Starting at the line that has "You are a GUI" and stopping after the last line below, write those lines out again with their requests, shifting each coordinate in the answers by adding -111 to it. Omit the pictures.

_SOURCE MATERIAL_:
[Start]
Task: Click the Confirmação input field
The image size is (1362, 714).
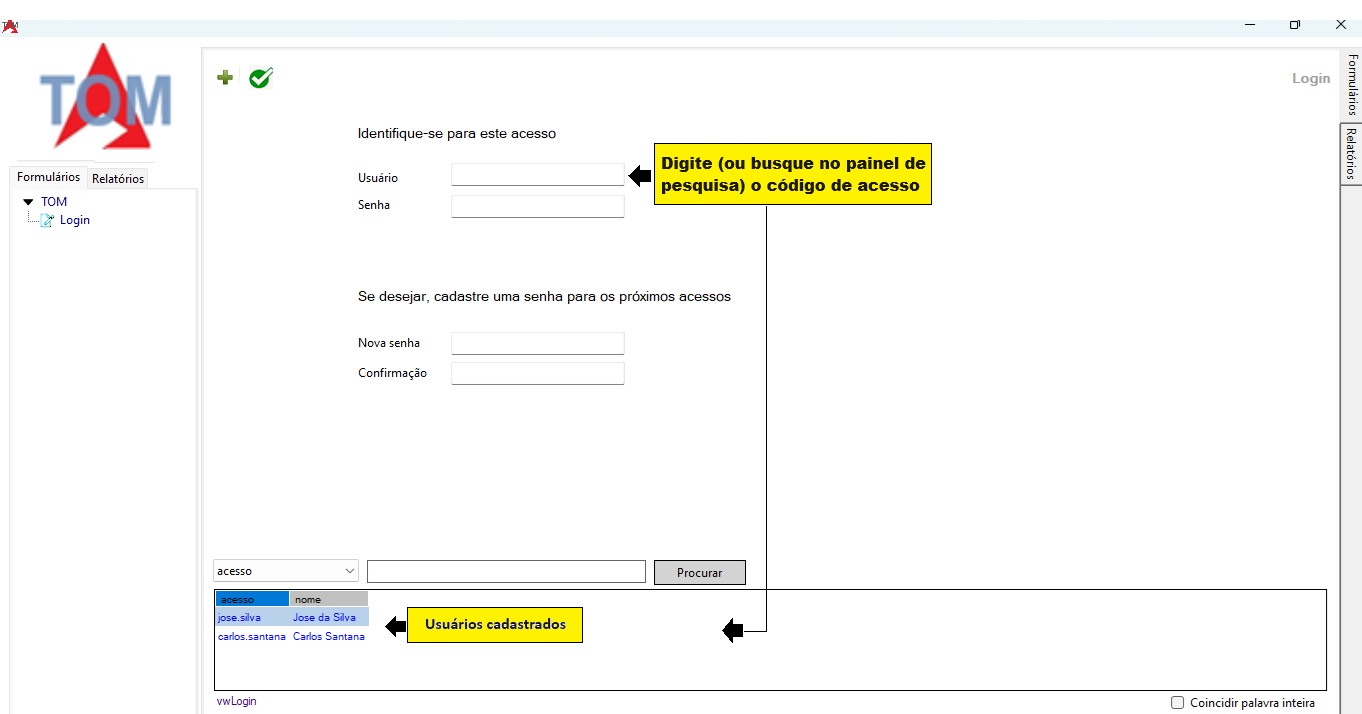Action: click(537, 374)
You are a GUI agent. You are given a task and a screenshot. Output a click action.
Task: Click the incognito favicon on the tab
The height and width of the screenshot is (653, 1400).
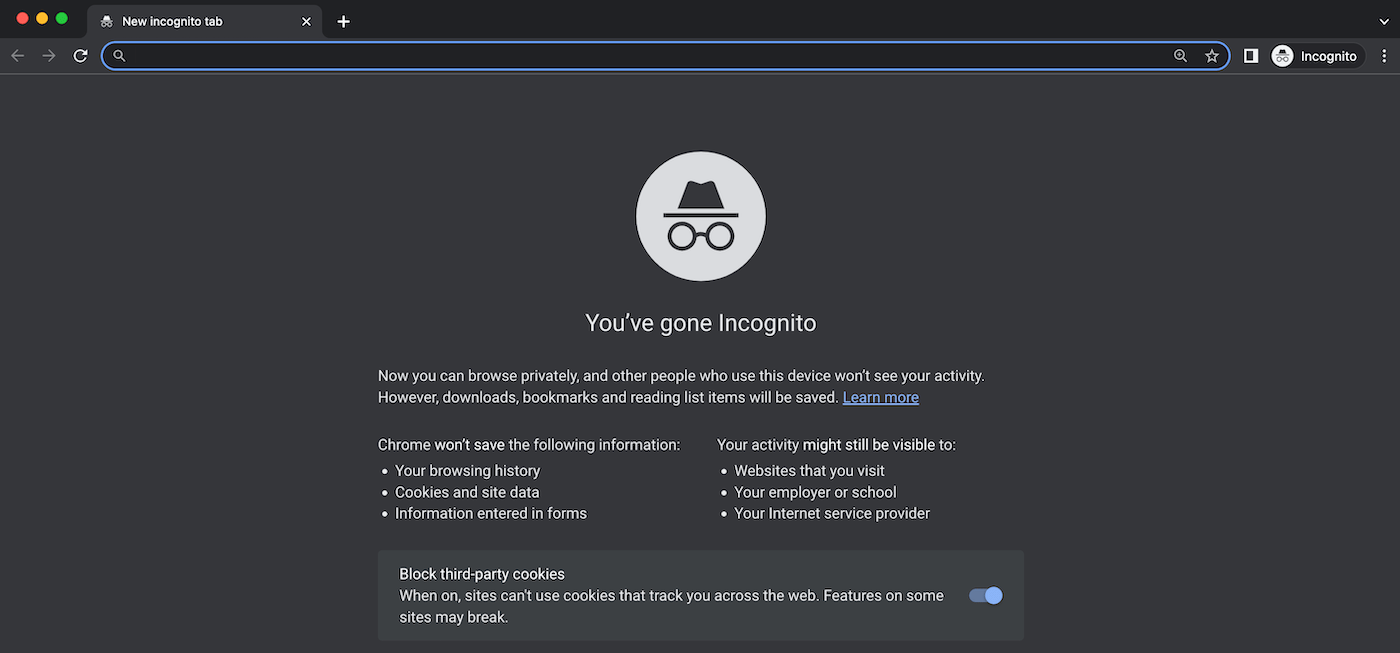[106, 20]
[End]
_WORKED SOLUTION_:
You are a GUI agent. You are given a task and a screenshot. Output a click action.
Task: Click the incognito favicon on the tab
The height and width of the screenshot is (653, 1400).
[-5, -91]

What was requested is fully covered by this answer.